Enzymatic Epoxidation: II. COMPARISON BETWEEN THE EPOXIDATION AND HYDROXYLATION REACTIONS CATALYZED BY THE ω-HYDROXYLATION SYSTEM OF PSEUDOMONAS OLEOVORANS

Abstract

The ω-hydroxylation enzyme system of Pseudomonas oleovorans has been shown by others to catalyze the methyl group hydroxylation of alkanes and fatty acids. We have recently reported that this same enzyme system also catalyzes the epoxidation of alkenes. In the present study, a comparison of the hydroxylation and epoxidation reactions revealed that both require the three protein components (reductase, rubredoxin, and hydroxylase) of the ω-hydroxylation system. The substrate 1,7-octadiene is converted to both 7,8-epoxy-1-octene and 1,2–7,8-diepoxyoctane, whereas 1-octene is oxidized to both 7-octene-1-ol and 1,2-epoxyoctane. In addition, both 7,8-epoxy-1-octene and 1,2-epoxyoctane are oxidized by the enzyme system. Epoxidation, as found previously for hydroxylation, requires molecular oxygen, and NADPH does not substitute for NADH in either reaction. Both reactions are inhibited by cyanide and exhibit a similar pH dependence. A 1:1 molar stoichiometry was found between the amount of NADH oxidized and the amount of 7,8-epoxy-1-octene produced from 1,7-octadiene.

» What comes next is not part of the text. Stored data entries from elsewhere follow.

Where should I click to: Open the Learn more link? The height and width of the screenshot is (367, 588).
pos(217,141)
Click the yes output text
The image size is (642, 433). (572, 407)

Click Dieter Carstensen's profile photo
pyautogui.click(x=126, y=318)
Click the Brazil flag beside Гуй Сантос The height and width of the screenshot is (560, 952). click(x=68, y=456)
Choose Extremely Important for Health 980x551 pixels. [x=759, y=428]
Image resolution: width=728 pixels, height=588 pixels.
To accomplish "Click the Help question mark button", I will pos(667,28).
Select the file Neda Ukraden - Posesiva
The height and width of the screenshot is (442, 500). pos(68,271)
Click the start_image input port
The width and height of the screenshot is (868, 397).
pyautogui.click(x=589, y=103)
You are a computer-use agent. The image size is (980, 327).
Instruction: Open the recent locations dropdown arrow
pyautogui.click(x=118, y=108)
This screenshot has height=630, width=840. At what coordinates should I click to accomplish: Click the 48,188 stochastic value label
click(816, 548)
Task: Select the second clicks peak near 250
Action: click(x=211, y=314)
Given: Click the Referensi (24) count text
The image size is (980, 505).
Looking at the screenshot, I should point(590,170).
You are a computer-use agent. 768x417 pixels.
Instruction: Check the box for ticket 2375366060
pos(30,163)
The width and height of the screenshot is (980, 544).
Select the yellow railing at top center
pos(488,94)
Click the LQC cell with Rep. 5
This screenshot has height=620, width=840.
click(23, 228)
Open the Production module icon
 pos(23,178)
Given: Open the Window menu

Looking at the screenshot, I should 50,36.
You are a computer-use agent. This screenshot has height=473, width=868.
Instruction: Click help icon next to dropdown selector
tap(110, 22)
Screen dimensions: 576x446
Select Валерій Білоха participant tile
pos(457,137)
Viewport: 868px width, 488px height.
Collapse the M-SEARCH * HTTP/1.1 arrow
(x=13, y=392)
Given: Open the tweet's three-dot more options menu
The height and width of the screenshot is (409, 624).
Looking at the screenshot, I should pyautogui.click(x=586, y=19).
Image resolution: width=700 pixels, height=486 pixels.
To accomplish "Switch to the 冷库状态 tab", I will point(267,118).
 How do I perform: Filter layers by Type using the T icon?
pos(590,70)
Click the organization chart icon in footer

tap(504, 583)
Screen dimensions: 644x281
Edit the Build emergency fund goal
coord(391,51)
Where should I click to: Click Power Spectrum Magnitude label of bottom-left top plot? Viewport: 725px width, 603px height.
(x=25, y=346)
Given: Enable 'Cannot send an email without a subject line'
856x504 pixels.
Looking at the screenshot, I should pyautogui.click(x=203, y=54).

In another experiment a 1:1 stoichiometry also was observed when the disappearance of the substrate 7,8-epoxy-1-octene was correlated with the amount of NADH oxidized. In the presence of excess O2, NADH, reductase, and rubredoxin, a competition was observed between octane and 1,7-octadiene for the hydroxylase component. Although it has not been possible so far to purify the hydroxylase to homogeneity, this study indicates that epoxidation and hydroxylation are mechanistically similar and thus may involve the same species of activated oxygen.